Cross device input processing can be tricky in emoncms and getting it right depends on several different elements.
Virtual feeds may be useful here as they can be quite forgiving and accommodating when it comes to merging data from different sources as they retrospectively calculate the values from the latest data at the time of query, whereas conventional input processing will use the data available at the time when the input that contains the processlist is updated and persists the result, so any changes to any value after that point in time is effectively ignored as it is “too late”.
I do not know the specifics of the FW you are running nor of the standard IoTawatt FW, but IIRC the IoTaWatt uses the bulk upload api. This can create difficulties if the data is buffered and therefore not allowed to arrive at emoncms in absolute chronological order. For example if the update intervals are 10s, but data is sent to emoncms every 30s, when the inputs are updated with 3 sets of data, the chances are that some of the other inputs could either be up to 3x 10s intervals behind or ahead at that time depending where in the update order that device is.
IIRC the IoTaWatt has a RTC but I do not know if that is used to syncronise the sampling or sending of data across devices, ie does the IoTaWatt sample and send every n secs from start up or are the sample and sends aligned to certain times eg is “every 60s” at the top of every minute or just 60s after power up and every 60s after that?
What types of feeds are you using? ie are they fixed interval?
What type of emoncms instance are you sending to? ie is it using feedwriter?
The timestamps for all data arriving at emoncms are truncated to whole seconds eg 1564350615.999 will be truncated to 1564350615, not rounded up!
When using a “low-write” emoncms (feedwriter service) feeds will not be “edited” that is the first data written cannot change where as the standard emoncms can update (overwrite) data with the same timestamp.

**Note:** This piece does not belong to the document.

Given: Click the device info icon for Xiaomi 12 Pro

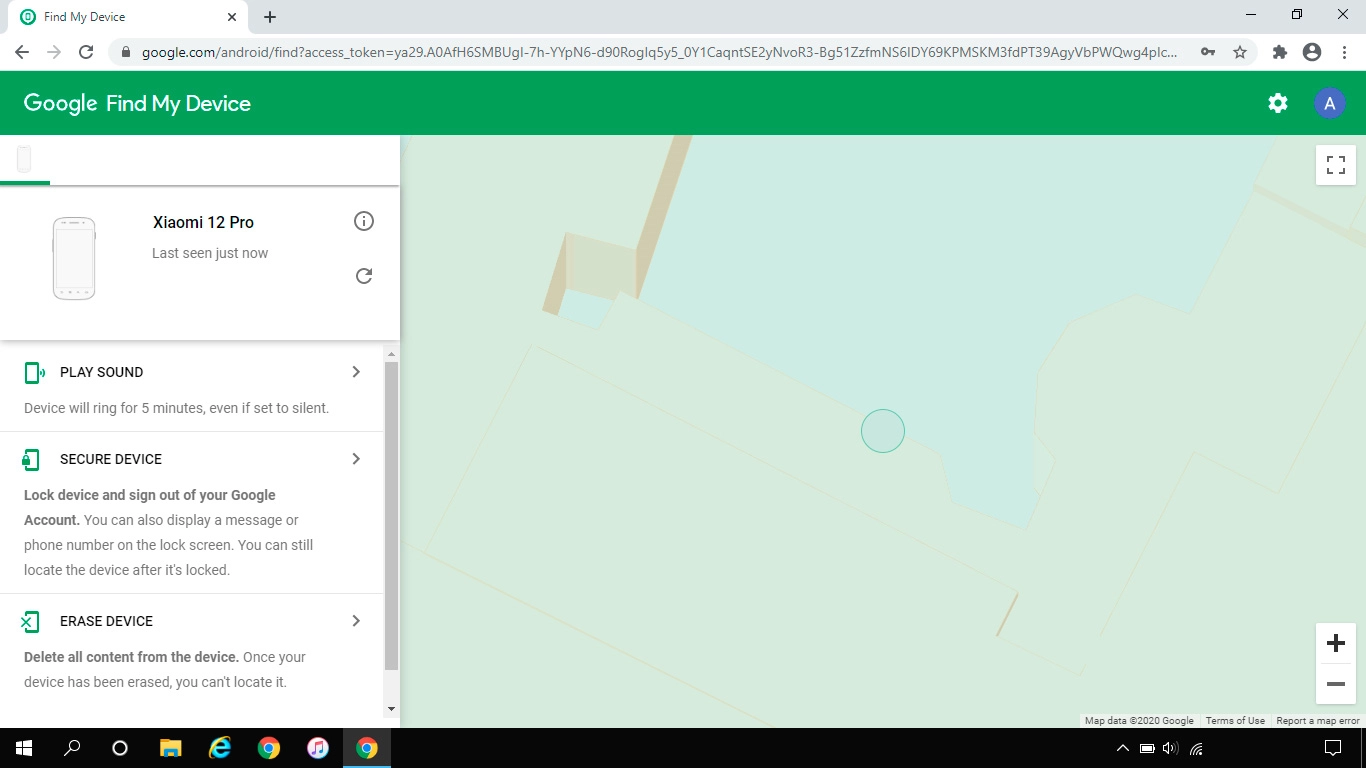Looking at the screenshot, I should click(364, 221).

The important thing to bear in mind is that the input processing is “request driven” there is no timing or regular loops etc, if device A’s data always arrives just before device B’s data and you want to sum A+B, put the processing in input B so that when device B updates input B and sums A+B, input A will be the latest value. If you were to have the processing in input A instead, then when device A updates input A, input B’s value is stale as it is not yet updated. However! if the order changes due to a network outage, a slightly different send interval time or power interruption etc etc etc it will upset things.

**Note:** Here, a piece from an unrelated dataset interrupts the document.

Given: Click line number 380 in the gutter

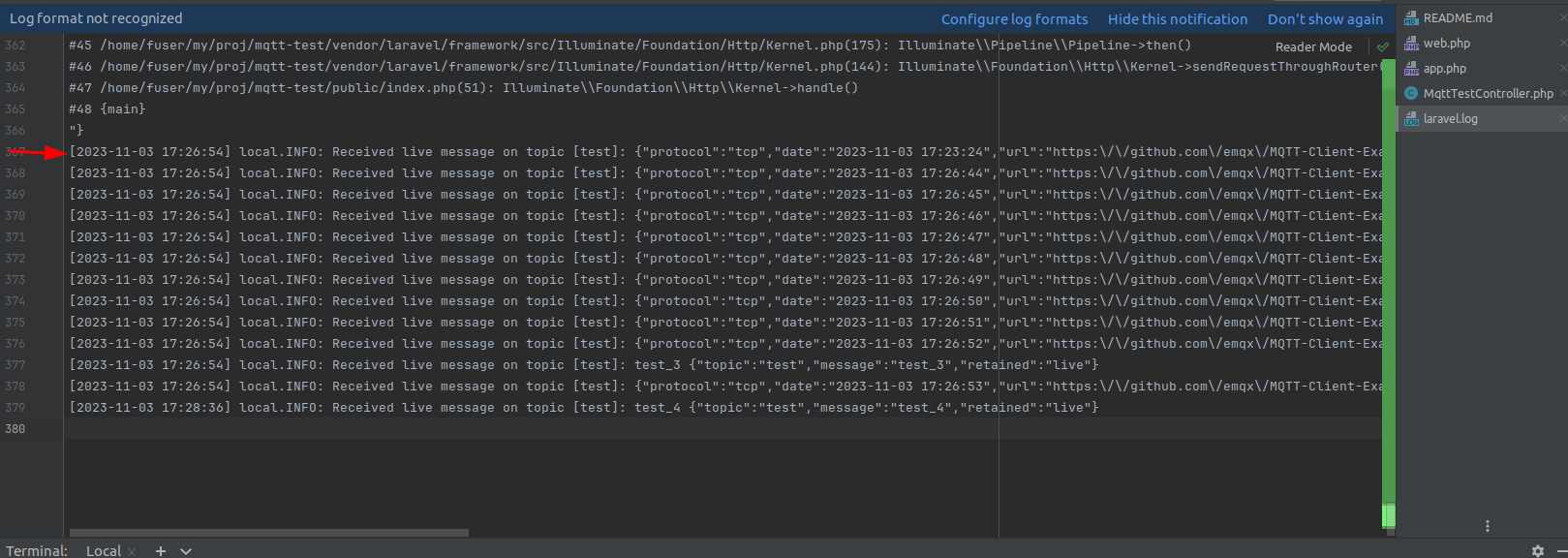Looking at the screenshot, I should click(x=15, y=429).
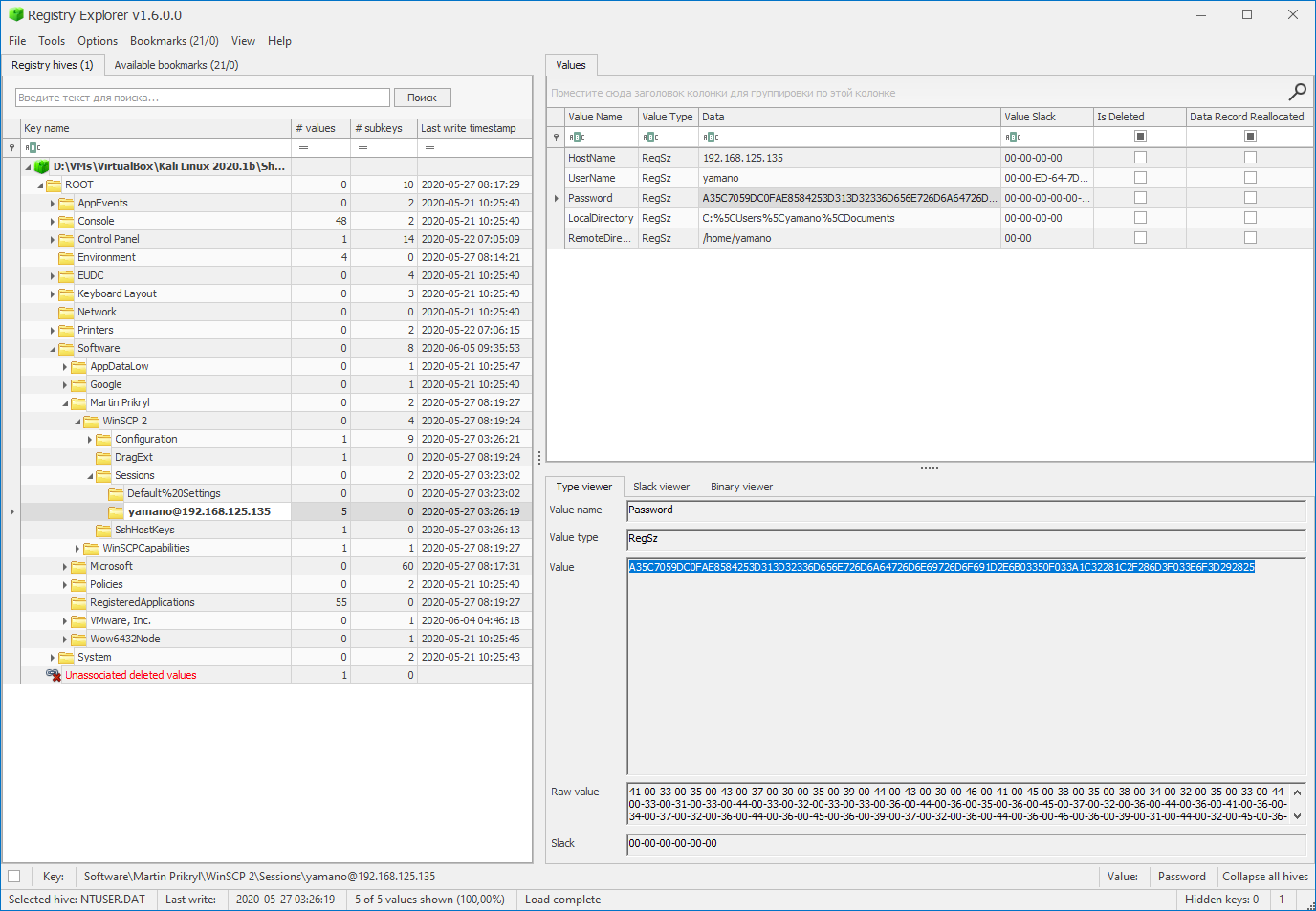This screenshot has height=911, width=1316.
Task: Click the key icon for yamano@192.168.125.135
Action: (x=116, y=510)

A couple of related threads to read
and there are many others on this subject.
Virtual feeds do take much of the hard work out of cross-device processing but they can be slower to graph data and populate dials and widgets etc since they calculate on the fly rather than using pre-written static data. Plus they do not work with the app module (without hacking).
You might also get further/better advice from the IoTaWatt forum since how and when the IoTaWatts post their data will play a large part in determining how easy and reliable your input processing might be.
The exact timestamps will play a much smaller part in this than you think, the biggest hurdle is the order of arrival rather than the timestamps, it doesn’t matter much if data is a couple of seconds out, but if you are summing “old” and “new” input values interchangeably, that can cause havoc.